Data supplied
------------------------------------------------------------------------

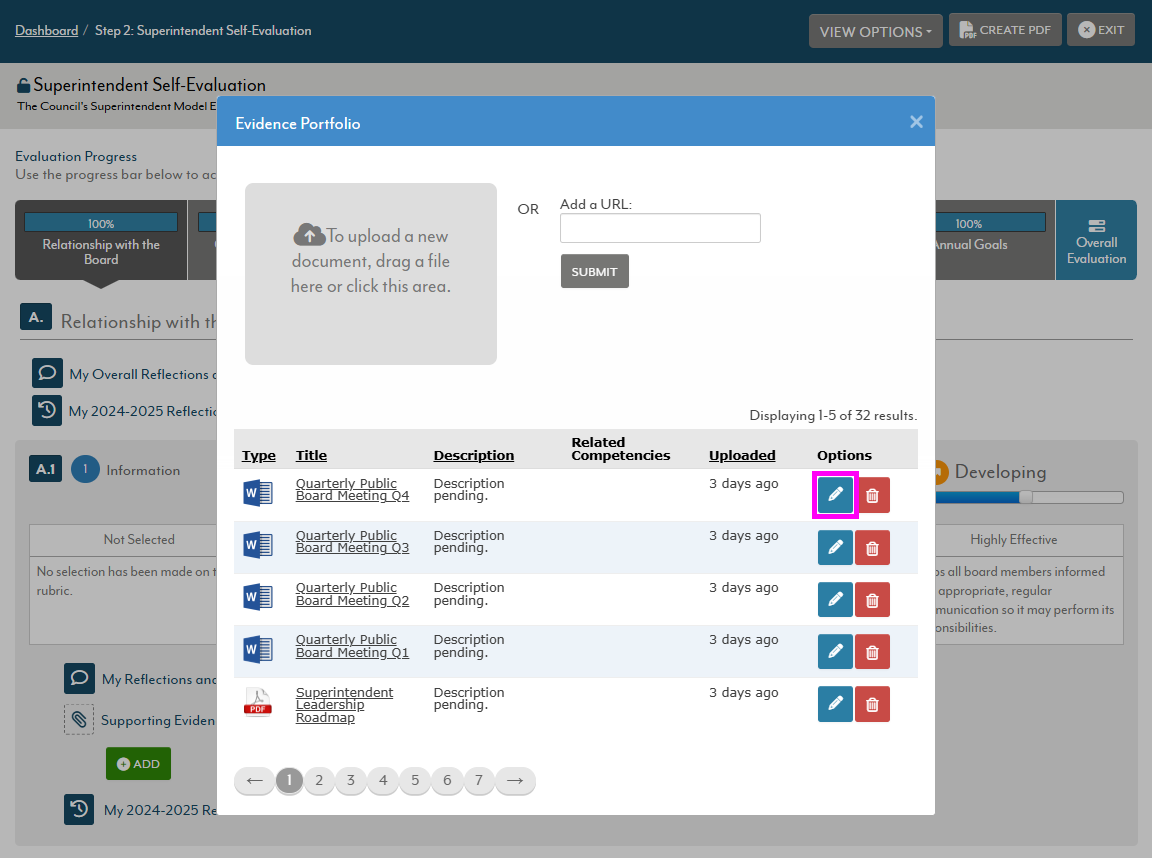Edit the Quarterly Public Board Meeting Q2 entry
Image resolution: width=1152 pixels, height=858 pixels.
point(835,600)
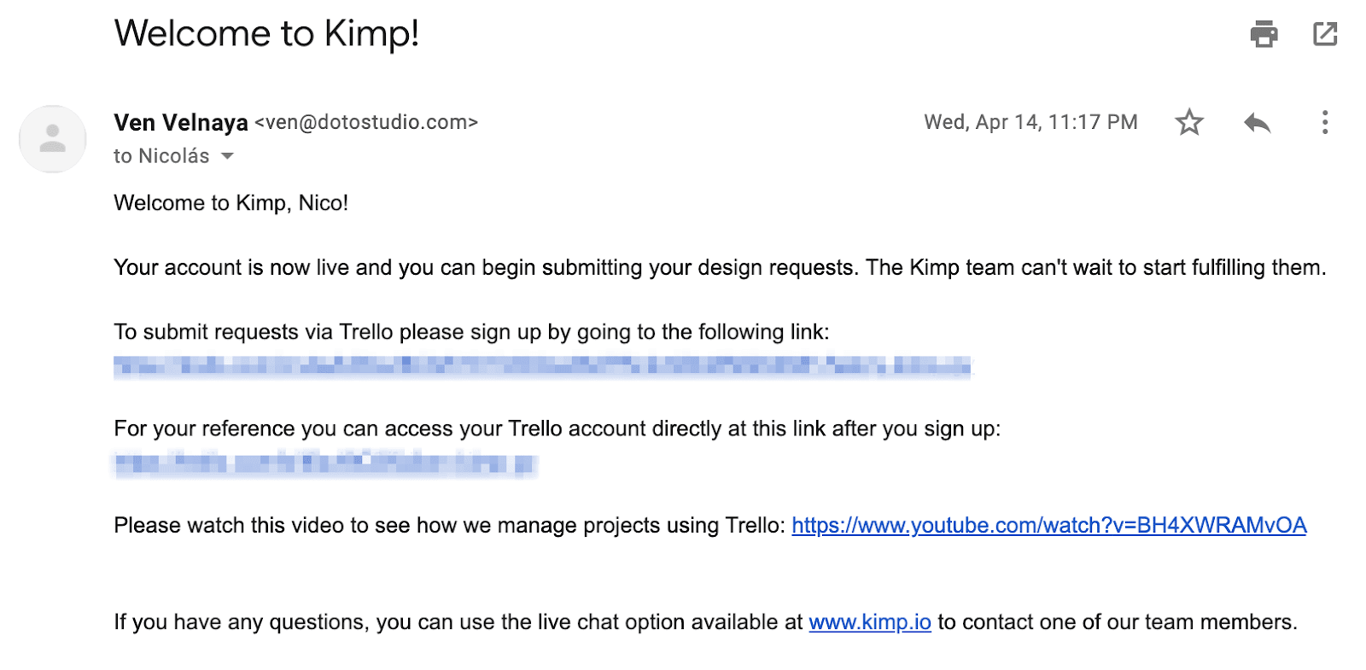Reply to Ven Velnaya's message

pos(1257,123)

------------------------------------------------------------------------

Present every line of the records above as a numbered list, skipping blank lines and leaving out the pictures.

Solution to the problem
1. Edit the Quarterly Public Board Meeting Q2 entry
2. Image resolution: width=1152 pixels, height=858 pixels.
3. point(835,600)
4. Reply to Ven Velnaya's message
5. pos(1257,123)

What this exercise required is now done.